▶ [AIM] Please count the lines in the records below that contain the string "width", and reply with that number alone.

====== RECORDS SHOWN

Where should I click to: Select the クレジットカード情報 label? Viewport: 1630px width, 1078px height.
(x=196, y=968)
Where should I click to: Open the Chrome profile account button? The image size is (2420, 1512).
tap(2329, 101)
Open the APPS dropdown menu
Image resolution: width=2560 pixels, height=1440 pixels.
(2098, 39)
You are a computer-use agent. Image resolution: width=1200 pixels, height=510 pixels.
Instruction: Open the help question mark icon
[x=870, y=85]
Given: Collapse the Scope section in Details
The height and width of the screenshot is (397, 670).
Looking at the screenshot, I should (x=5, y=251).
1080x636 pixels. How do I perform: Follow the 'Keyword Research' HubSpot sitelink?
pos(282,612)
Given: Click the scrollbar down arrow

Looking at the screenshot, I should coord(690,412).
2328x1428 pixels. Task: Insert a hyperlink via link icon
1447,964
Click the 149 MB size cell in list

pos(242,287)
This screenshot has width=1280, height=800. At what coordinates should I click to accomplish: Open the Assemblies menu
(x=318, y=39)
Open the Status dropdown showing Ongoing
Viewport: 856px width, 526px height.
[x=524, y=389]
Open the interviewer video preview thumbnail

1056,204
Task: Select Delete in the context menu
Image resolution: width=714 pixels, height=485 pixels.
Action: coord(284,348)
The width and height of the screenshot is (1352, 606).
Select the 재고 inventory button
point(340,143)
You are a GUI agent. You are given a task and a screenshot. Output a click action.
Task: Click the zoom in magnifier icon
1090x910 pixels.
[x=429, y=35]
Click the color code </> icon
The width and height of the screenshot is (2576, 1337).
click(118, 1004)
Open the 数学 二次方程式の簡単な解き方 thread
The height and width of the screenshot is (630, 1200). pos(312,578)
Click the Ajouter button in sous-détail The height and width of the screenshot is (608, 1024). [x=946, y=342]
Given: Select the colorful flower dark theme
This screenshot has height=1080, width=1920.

============

▶ [FULL RESPONSE] 12